Publié le 26 octobre 2025. L’Argentine ouvre ce dimanche ses bureaux de vote pour des élections législatives cruciales. Quelque 36 millions d’Argentins sont appelés aux urnes dans un contexte de forte instabilité monétaire, un défi majeur pour le programme économique du président Javier Milei.
Ce scrutin de mi-mandat est déterminant pour le président Javier Milei. Les résultats détermineront s’il obtiendra le soutien parlementaire nécessaire pour faire passer ses décrets et mener à bien ses réformes fiscales, sociales et des retraites. « On ne peut pas réparer cent ans de décadence en 20 mois », a récemment déclaré le président pour justifier l’ampleur des transformations engagées.

Pour atteindre son objectif, le parti de Javier Milei, La Libertad Avanza (LLA), doit impérativement trouver des alliés au centre-droit. L’objectif est de contrer le péronisme, principal parti d’opposition de centre-gauche, qui avait déjà remporté une victoire face à la LLA lors des élections régionales dans la province de Buenos Aires.
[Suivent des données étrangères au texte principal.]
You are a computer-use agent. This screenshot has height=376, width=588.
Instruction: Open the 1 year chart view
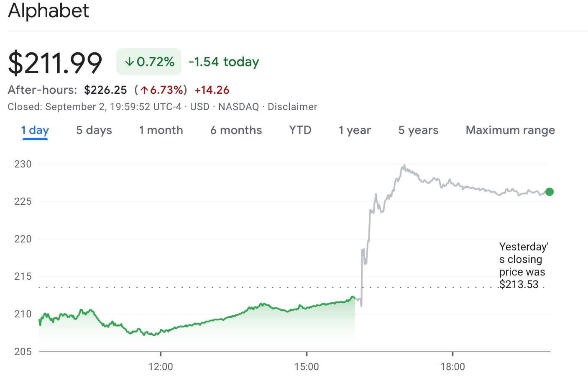[354, 130]
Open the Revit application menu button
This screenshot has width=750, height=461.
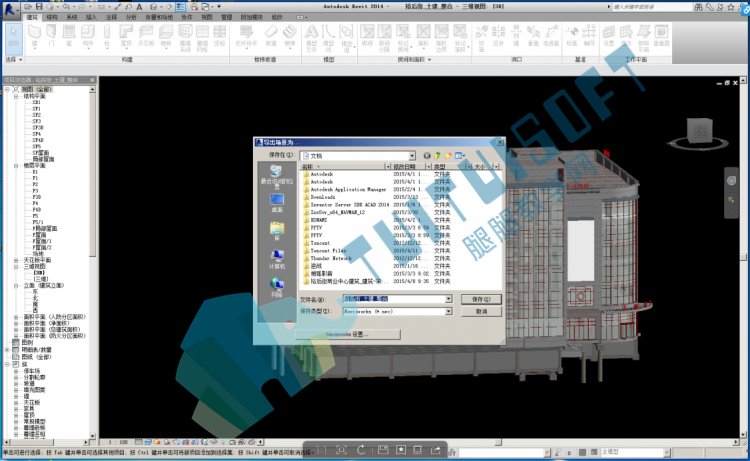(x=10, y=10)
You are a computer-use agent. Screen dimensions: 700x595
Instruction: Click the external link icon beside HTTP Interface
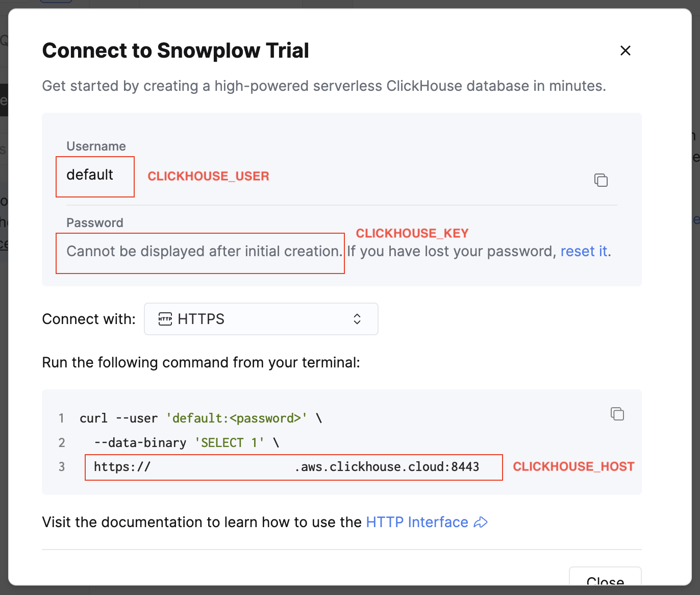point(480,523)
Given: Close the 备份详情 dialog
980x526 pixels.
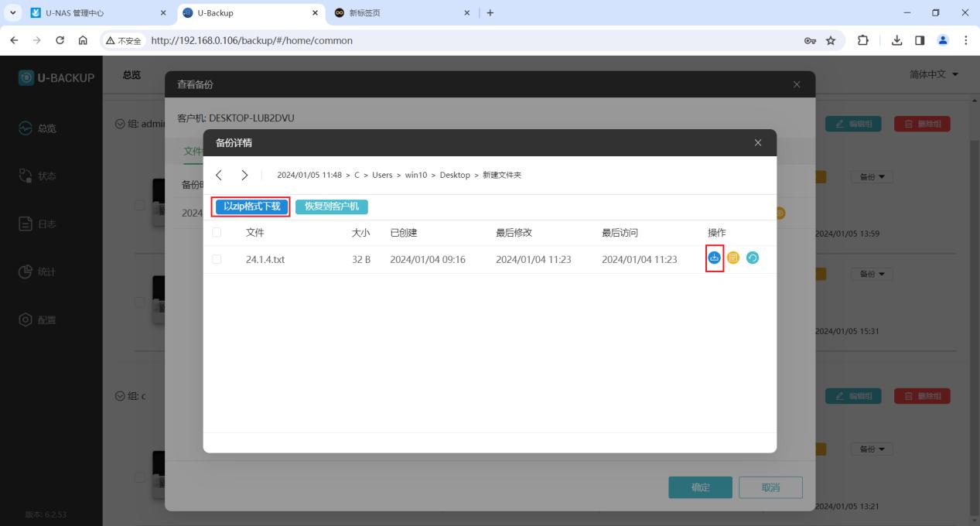Looking at the screenshot, I should point(757,143).
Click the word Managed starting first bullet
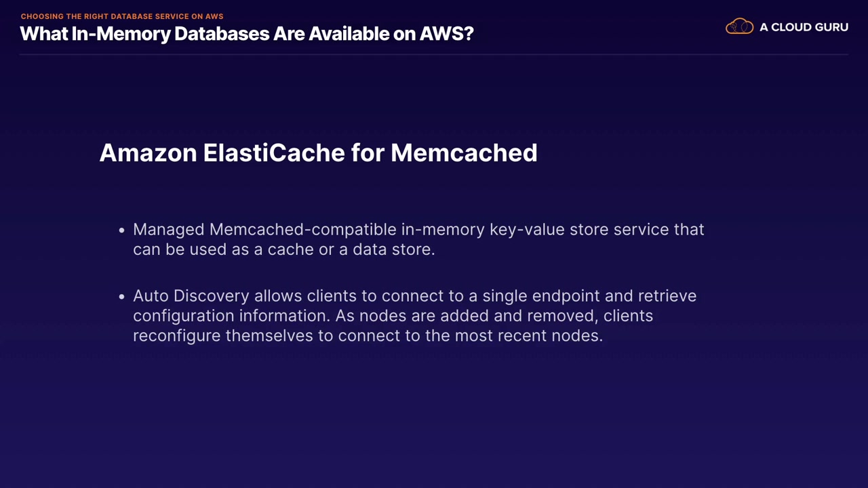The image size is (868, 488). point(169,230)
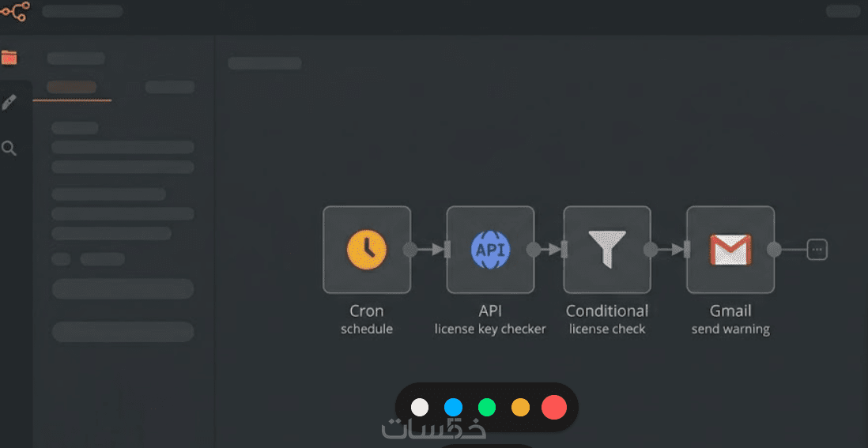Viewport: 868px width, 448px height.
Task: Pick the orange color dot
Action: (520, 408)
Actuellement, la LLA dispose de seulement 37 députés sur 257 et six sénateurs sur 72, ce qui rend essentiel l’obtention de nouveaux sièges.
Un pays divisé face aux réformes
Le scrutin intervient dans une ambiance de tension palpable au sein de l’électorat argentin, reflétant les profondes divergences économiques et sociales du pays. À Puerto Madero, quartier financier animé de Buenos Aires, Fernanda Díaz, 42 ans, dirige une entreprise de location de yachts et se montre satisfaite des orientations prises. « Dans mon petit cercle, tout le monde est content de la façon dont les choses se déroulent », confie-t-elle à l’agence AP. Elle salue notamment la déréglementation de l’achat et de la vente de dollars ainsi que les efforts pour attirer les investissements étrangers.
À l’inverse, de l’autre côté de la rivière Riachuelo, dans un quartier plus populaire, la réalité est tout autre. Verónica Leguizamón, 34 ans, peine à remplir son garde-manger. « Avant, nous pouvions choisir quoi cuisiner, explique-t-elle à la même agence de presse. Maintenant, nous dépendons des autres pour savoir si nous allons manger ou non. » Cette situation contrastée, où deux réalités coexistent à moins de deux kilomètres l’une de l’autre, illustre la polarisation qui traverse la société argentine.
Les bureaux de vote resteront ouverts jusqu’à 18h00, heure locale (22h00 CET), et les premiers résultats sont attendus environ trois heures plus tard. Ce scrutin est considéré par la présidence comme une étape clé. « Le bon résultat, c’est celui qui me permet d’obtenir un tiers pour défendre les mesures du gouvernement », a affirmé le président Milei dans les derniers jours de la campagne. L’espoir du président, soutenu par une aide financière américaine de 20 milliards de dollars, conditionnée à une victoire électorale, est que ces élections lui donnent la marge de manœuvre politique nécessaire pour confirmer sa politique.